• Task data
┌──
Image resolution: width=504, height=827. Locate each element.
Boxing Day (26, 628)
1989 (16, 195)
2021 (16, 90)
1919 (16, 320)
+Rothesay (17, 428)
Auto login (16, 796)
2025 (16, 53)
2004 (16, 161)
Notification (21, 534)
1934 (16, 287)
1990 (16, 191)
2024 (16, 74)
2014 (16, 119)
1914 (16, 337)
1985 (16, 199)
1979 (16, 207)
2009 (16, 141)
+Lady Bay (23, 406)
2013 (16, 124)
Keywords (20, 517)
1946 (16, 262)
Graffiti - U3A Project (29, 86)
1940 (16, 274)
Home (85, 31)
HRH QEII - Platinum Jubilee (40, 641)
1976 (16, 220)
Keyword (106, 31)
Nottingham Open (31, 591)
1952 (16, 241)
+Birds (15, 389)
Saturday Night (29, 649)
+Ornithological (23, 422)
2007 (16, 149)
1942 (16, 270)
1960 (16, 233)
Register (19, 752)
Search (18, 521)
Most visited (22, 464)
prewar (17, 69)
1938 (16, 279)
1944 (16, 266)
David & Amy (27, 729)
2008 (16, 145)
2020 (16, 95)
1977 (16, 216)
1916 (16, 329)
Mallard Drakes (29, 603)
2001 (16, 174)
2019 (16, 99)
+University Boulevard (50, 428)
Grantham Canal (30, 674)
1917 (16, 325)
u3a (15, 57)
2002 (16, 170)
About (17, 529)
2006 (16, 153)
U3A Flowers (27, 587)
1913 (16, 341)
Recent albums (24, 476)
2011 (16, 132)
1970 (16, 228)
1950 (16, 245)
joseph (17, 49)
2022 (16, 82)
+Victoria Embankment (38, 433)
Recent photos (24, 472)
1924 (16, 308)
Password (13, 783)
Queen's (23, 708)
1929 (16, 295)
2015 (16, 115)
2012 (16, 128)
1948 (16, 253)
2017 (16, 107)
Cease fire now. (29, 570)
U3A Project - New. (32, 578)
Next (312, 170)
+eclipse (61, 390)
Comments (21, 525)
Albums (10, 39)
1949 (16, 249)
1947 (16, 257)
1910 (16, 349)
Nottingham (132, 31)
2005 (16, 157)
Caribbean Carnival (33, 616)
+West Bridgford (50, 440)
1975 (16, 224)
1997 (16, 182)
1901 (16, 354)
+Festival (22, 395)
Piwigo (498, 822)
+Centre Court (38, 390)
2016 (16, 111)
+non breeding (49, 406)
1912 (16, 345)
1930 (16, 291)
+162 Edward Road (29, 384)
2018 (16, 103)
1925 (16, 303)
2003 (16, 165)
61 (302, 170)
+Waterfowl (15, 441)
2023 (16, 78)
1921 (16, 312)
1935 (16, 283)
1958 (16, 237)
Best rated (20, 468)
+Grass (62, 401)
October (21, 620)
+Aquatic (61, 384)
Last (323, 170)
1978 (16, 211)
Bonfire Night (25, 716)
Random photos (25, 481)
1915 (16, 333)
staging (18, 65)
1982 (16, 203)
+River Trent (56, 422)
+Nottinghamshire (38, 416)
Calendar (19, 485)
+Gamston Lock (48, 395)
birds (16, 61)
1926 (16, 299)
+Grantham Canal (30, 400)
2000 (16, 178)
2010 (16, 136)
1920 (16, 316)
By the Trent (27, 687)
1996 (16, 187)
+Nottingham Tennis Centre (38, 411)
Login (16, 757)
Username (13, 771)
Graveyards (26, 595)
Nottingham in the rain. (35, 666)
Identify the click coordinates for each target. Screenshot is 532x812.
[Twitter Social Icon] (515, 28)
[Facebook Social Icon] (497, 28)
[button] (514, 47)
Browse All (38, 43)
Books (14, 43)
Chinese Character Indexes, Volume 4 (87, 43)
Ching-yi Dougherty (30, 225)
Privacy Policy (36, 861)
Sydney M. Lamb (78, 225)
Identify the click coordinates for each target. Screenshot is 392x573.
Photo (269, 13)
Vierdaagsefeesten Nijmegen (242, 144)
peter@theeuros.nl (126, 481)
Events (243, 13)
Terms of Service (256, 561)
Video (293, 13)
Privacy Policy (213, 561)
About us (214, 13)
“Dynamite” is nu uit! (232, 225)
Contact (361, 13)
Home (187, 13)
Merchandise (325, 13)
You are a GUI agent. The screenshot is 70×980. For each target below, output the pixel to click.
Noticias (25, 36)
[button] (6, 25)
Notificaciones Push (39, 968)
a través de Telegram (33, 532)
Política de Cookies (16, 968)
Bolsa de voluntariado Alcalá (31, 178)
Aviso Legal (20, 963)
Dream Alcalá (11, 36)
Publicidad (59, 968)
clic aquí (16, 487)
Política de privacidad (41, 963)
└──
• Exercise brief
Scale the stretch of material from the line containing "U3A Project - New. (32, 578)" through the line containing "Court (38, 390)", both included, by writing each line again with its request text unchanged and both answer coordinates multiplied by 2.05, rounded to whole numbers with halves rounded up. Give only those lines.

• Task response
U3A Project - New. (66, 1185)
Next (640, 349)
+eclipse (125, 800)
Comments (43, 1076)
Albums (21, 80)
1949 (33, 510)
1947 (33, 527)
1910 (33, 715)
Nottingham (271, 64)
2005 (33, 322)
Caribbean Carnival (68, 1263)
+West Bridgford (103, 902)
1975 (33, 459)
1997 (33, 373)
1901 (33, 726)
+Festival (45, 810)
Piwigo (1021, 1685)
+Centre Court (78, 800)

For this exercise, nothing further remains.